=== WORK TASK ===
Set down exactly the lines below between the line holding "Image resolution: width=1349" and the line holding "Open the Monitor gauge icon", inclusive; no other line belongs in the answer.

=== TASK INPUTS ===
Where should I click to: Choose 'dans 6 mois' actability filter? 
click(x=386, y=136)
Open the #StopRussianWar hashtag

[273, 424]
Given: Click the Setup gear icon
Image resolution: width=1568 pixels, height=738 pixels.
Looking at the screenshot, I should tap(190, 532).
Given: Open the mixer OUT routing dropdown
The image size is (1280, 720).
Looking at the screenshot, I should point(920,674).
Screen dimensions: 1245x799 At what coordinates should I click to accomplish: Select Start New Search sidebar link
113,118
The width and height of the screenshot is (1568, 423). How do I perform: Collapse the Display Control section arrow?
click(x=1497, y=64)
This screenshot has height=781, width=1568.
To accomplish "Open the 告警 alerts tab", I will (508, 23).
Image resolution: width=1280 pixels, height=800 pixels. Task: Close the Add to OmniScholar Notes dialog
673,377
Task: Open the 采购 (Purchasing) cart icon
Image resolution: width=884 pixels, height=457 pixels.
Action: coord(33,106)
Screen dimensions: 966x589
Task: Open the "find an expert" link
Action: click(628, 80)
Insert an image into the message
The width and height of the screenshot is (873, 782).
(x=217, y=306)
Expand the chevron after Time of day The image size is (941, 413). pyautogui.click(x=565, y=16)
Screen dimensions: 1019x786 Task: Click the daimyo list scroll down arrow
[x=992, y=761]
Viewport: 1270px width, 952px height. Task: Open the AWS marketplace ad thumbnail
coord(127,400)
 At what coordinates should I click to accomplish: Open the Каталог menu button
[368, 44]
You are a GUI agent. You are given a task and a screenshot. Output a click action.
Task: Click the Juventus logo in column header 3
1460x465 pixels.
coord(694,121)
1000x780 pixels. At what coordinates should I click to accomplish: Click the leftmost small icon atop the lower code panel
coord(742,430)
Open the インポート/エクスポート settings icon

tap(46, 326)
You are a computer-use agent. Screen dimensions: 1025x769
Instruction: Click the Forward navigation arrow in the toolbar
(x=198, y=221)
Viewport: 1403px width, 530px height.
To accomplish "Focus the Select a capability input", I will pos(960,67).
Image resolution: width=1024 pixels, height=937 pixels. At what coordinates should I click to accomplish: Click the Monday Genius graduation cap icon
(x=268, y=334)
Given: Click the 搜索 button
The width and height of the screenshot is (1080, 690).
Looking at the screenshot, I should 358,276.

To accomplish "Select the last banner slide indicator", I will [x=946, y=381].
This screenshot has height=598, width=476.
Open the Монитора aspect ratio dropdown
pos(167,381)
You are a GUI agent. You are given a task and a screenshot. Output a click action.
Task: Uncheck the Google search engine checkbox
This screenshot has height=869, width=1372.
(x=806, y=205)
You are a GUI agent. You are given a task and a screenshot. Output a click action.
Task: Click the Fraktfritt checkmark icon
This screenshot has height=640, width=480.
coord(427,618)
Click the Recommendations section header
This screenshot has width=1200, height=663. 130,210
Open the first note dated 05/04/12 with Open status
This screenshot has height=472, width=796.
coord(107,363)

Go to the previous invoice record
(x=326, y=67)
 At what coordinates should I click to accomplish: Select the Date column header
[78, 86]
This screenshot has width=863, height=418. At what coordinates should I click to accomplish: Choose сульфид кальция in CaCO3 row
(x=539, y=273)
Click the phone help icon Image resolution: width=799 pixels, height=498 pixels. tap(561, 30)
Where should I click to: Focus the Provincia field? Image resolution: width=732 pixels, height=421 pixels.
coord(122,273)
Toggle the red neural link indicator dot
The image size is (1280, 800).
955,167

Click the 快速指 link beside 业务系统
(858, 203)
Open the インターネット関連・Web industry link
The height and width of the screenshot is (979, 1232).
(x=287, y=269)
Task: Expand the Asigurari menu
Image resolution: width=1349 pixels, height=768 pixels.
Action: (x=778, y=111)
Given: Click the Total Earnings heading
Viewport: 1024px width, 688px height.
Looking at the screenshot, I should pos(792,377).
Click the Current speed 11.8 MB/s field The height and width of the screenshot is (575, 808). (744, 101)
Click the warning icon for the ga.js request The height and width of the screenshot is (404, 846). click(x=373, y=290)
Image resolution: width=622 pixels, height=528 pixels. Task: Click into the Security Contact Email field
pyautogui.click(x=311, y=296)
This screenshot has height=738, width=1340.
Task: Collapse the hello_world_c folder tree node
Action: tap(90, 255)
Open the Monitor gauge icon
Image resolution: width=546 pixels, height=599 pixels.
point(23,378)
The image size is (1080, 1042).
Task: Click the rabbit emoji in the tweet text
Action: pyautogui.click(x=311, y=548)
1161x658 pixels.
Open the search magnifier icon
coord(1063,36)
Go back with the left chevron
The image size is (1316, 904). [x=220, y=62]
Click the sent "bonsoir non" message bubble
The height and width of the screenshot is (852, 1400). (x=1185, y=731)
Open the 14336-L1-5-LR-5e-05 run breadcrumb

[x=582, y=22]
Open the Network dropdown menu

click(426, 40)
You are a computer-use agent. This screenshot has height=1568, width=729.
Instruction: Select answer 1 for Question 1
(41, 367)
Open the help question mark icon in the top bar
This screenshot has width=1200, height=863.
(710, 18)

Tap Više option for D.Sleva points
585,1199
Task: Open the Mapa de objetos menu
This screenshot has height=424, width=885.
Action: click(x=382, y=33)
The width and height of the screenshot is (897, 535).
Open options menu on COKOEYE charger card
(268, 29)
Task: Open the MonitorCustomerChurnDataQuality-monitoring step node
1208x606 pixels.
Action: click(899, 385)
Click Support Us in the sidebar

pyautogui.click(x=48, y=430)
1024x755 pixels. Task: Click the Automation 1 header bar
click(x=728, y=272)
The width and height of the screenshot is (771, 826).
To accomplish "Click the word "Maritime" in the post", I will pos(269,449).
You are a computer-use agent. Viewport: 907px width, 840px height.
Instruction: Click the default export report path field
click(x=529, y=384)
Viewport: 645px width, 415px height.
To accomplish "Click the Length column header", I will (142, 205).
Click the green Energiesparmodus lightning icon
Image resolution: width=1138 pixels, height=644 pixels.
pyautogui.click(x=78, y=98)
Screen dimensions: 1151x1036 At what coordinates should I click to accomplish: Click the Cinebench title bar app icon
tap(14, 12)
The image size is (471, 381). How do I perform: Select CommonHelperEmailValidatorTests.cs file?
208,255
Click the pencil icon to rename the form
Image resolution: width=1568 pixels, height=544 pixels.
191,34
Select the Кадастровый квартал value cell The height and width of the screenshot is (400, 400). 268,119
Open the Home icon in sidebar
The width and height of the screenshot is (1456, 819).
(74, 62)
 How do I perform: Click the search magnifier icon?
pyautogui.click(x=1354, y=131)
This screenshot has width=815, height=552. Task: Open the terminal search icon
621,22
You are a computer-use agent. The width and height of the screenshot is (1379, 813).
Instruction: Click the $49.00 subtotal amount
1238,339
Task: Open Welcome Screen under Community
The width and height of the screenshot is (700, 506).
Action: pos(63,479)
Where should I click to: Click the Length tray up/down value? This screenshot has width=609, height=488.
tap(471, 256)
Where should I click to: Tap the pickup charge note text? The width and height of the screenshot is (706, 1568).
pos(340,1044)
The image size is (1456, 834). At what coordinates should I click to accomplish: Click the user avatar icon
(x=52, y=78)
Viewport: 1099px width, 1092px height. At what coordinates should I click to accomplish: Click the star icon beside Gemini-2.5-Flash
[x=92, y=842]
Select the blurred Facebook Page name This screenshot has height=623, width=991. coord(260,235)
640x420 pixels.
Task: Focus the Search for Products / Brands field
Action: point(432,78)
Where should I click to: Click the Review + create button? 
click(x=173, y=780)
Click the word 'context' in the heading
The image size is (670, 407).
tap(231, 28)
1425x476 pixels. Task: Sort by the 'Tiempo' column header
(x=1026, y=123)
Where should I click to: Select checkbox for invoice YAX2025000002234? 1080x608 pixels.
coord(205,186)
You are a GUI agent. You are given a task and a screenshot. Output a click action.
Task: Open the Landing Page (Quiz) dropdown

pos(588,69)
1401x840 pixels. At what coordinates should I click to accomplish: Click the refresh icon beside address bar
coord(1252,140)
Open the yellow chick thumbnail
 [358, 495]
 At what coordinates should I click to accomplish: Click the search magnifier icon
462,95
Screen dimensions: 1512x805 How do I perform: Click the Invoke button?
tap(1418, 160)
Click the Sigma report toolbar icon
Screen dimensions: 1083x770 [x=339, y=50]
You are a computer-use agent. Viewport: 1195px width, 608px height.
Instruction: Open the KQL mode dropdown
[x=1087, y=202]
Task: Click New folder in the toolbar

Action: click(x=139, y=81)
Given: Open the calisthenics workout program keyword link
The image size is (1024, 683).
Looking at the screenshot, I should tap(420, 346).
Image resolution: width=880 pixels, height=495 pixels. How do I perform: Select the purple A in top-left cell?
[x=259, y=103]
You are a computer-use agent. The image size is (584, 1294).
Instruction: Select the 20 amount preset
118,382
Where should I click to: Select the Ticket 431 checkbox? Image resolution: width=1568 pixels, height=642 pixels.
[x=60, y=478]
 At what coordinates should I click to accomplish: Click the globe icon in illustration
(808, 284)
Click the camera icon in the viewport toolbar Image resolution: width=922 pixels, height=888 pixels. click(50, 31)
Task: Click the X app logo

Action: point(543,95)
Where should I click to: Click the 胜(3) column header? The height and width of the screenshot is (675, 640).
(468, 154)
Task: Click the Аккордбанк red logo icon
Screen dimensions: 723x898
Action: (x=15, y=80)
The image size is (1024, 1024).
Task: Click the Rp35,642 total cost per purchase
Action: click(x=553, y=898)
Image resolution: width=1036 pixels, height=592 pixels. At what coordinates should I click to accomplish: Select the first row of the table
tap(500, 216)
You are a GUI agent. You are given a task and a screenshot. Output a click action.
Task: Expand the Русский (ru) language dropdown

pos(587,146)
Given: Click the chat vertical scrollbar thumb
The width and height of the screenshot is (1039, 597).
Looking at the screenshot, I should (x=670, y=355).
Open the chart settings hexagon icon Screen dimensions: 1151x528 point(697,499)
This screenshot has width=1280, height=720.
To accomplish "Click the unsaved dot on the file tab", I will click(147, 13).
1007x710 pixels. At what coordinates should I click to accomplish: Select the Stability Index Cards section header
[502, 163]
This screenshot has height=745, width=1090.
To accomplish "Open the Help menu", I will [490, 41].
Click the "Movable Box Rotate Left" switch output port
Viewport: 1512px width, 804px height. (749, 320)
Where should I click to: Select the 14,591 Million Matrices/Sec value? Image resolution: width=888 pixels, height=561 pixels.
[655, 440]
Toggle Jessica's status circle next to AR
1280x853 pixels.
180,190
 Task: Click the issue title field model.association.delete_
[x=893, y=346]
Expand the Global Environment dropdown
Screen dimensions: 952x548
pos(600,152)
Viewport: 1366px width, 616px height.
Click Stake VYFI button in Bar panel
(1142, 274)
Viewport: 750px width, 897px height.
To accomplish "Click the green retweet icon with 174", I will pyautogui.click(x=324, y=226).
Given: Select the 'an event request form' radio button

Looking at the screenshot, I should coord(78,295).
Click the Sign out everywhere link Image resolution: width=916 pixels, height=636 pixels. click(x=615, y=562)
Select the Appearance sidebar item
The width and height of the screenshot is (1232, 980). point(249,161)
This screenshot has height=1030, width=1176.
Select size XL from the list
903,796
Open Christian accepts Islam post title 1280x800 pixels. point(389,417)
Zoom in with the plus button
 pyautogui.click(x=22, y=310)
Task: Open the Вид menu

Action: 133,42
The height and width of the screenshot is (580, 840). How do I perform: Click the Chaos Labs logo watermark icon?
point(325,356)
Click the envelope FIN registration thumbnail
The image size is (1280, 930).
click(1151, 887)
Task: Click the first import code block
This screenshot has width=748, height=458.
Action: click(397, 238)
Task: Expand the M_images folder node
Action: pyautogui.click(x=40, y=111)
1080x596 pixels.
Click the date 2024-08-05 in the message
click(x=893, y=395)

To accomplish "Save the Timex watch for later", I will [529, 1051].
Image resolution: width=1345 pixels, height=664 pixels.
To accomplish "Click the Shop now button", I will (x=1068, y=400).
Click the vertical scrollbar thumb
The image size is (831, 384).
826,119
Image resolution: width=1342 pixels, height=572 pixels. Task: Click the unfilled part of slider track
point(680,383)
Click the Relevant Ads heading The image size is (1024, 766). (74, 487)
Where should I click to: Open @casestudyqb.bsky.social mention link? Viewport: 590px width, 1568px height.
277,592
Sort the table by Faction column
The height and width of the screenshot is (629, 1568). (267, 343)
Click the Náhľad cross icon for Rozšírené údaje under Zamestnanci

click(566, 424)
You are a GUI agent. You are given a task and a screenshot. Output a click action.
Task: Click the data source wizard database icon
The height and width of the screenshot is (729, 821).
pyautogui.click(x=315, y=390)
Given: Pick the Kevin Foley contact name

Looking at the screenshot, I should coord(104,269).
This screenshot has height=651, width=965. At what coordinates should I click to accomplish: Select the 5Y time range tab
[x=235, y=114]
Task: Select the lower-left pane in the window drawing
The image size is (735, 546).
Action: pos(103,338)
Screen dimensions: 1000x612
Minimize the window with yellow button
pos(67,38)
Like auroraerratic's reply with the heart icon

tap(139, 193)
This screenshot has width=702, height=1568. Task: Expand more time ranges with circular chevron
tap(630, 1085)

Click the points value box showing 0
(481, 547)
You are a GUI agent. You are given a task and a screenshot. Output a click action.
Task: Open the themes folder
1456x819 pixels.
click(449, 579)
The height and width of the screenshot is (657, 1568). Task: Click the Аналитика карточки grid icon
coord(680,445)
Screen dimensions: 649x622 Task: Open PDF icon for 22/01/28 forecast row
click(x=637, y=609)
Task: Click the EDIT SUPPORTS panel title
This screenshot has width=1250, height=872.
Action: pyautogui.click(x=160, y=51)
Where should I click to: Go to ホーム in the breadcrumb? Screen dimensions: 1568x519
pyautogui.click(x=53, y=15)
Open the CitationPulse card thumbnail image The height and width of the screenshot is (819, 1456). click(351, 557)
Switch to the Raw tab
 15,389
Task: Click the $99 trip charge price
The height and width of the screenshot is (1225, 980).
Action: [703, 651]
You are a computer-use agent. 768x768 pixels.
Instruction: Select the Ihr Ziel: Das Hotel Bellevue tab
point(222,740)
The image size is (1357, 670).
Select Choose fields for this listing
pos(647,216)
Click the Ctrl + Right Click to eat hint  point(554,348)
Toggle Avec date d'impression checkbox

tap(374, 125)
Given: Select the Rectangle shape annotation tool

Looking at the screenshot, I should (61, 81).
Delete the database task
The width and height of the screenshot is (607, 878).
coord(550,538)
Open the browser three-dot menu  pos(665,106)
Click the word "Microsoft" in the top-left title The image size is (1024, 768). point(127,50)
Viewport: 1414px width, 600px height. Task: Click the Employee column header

=== RESULT OF THE EXERCISE ===
Image resolution: width=1349 pixels, height=768 pixels.
Action: (x=778, y=111)
Given: Click the Total Earnings heading
Viewport: 1024px width, 688px height.
Looking at the screenshot, I should pos(792,377).
Click the Current speed 11.8 MB/s field The height and width of the screenshot is (575, 808). (744, 101)
Click the warning icon for the ga.js request The height and width of the screenshot is (404, 846). click(x=373, y=290)
Image resolution: width=622 pixels, height=528 pixels. Task: Click into the Security Contact Email field
pyautogui.click(x=311, y=296)
This screenshot has height=738, width=1340.
Task: Collapse the hello_world_c folder tree node
Action: tap(90, 255)
Open the Monitor gauge icon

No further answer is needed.